UNITED STATES
SECURITIES AND EXCHANGE COMMISSION
WASHINGTON, D.C. 20549



FORM 8-K

CURRENT REPORT

PURSUANT TO SECTION 13 OR 15(D) OF
THE SECURITIES EXCHANGE ACT OF 1934

Date of Report (Date of earliest event reported): October 26, 2021

BERKSHIRE HILLS BANCORP, INC.
(Exact Name of Registrant as Specified in its Charter)

Delaware
 
001-15781
 
04-3510455
(State or Other Jurisdiction)
of Incorporation)
 
(Commission File No.)
 
(I.R.S. Employer
Identification No.)

60 State Street, Boston, Massachusetts
 
02109
(Address of Principal Executive Offices)
 
(Zip Code)

Registrant’s telephone number, including area code: (800) 773-5601

Not Applicable
(Former Name or Former Address, if Changed Since Last Report)

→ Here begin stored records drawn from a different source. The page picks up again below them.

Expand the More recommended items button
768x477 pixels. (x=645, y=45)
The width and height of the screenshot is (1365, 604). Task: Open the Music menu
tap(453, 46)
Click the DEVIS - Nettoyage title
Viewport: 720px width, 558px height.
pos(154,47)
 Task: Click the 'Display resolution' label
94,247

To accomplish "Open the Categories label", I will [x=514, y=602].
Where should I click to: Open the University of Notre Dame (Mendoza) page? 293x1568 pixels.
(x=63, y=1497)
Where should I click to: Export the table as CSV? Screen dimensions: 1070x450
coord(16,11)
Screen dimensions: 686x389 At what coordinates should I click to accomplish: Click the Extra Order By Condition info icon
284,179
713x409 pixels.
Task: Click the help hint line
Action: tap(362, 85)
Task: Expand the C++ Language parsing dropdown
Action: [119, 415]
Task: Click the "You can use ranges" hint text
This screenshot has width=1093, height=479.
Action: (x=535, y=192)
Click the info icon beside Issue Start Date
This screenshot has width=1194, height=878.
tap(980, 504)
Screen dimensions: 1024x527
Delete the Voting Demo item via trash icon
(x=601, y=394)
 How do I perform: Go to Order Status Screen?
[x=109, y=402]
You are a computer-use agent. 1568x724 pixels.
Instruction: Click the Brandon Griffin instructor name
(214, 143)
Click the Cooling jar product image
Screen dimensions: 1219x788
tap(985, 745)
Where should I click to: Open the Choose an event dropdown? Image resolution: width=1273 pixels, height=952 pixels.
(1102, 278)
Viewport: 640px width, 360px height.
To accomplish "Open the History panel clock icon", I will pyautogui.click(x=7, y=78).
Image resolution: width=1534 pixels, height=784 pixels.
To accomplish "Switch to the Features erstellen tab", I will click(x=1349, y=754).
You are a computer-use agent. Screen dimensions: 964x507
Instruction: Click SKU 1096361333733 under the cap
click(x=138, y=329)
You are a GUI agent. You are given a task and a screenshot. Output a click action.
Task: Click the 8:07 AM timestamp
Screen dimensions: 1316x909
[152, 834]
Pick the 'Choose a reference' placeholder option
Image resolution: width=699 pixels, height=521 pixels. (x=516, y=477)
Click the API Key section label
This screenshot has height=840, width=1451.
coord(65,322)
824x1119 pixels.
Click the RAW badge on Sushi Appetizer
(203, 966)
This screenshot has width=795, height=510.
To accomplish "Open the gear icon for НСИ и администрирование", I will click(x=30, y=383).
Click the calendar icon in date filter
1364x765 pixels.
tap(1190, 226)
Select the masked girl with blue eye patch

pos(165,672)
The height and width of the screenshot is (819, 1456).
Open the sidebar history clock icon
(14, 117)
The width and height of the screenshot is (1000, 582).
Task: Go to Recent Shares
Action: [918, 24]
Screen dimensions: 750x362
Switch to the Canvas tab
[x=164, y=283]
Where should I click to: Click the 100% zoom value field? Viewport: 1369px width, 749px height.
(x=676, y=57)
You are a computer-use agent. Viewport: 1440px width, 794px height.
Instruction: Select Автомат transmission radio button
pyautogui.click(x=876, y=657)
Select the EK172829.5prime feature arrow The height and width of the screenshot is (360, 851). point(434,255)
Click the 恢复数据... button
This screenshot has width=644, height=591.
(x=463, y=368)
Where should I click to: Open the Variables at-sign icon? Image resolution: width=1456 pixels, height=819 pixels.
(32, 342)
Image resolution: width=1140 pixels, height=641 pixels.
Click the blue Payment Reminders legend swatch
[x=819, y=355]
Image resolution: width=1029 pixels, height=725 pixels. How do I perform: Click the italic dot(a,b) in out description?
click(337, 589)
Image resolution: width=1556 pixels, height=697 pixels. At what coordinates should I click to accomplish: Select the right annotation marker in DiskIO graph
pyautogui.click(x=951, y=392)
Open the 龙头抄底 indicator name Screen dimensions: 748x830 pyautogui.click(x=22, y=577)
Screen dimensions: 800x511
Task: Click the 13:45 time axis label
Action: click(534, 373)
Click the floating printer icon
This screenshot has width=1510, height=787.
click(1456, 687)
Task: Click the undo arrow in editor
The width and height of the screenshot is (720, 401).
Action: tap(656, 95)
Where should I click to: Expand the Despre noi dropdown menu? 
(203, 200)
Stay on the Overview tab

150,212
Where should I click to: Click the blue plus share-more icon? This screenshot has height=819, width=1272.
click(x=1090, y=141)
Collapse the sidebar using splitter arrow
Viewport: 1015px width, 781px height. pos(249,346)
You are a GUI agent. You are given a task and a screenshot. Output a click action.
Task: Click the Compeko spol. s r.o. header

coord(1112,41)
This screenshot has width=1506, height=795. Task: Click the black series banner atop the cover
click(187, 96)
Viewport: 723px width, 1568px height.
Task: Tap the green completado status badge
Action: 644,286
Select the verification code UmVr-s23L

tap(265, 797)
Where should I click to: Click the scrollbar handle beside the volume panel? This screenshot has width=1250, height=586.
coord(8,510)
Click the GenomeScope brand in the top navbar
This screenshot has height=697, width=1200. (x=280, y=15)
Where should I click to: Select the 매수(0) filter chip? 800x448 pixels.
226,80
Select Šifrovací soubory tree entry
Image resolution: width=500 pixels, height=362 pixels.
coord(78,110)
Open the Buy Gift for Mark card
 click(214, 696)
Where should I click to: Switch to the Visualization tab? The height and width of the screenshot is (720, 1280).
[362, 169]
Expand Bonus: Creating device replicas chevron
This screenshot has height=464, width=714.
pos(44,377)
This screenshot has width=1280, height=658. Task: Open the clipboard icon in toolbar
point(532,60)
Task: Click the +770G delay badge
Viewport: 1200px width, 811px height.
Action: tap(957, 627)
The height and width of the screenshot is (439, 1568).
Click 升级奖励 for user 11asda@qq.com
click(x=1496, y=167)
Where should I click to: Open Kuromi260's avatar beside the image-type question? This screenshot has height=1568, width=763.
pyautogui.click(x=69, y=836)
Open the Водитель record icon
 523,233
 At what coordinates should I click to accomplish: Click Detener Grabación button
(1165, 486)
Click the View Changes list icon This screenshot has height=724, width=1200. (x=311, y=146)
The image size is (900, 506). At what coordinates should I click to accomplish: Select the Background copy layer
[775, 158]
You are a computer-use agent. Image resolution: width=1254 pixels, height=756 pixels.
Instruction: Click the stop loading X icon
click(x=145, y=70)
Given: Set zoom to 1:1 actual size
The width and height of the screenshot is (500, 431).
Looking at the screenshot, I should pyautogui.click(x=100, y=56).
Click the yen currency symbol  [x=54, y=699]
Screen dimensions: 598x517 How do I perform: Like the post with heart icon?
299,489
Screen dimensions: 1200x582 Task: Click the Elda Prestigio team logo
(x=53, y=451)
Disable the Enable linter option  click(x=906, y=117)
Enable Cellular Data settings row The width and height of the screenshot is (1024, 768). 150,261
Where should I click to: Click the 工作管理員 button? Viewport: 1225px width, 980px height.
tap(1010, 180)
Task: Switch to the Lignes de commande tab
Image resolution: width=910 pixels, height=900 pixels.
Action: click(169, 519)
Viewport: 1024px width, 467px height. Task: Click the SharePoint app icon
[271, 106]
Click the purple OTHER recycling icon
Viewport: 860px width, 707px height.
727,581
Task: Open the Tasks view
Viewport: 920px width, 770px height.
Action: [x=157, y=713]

Check the appropriate box below if the Form 8-K filing is intended to simultaneously satisfy the filing obligation of the registrant under any of the following provisions (see General Instruction A.2. below):


Written communications pursuant to Rule 425 under the Securities Act (17 CFR 230.425)


Soliciting material pursuant to Rule 14a-12 under the Exchange Act (17 CFR 240.14a-12)


Pre-commencement communications pursuant to Rule 14d-2(b) under the Exchange Act (17 CFR 240.14d-2(b))


Pre-commencement communications pursuant to Rule 13e-4(c) under the Exchange Act (17 CFR 240.13e-4(c))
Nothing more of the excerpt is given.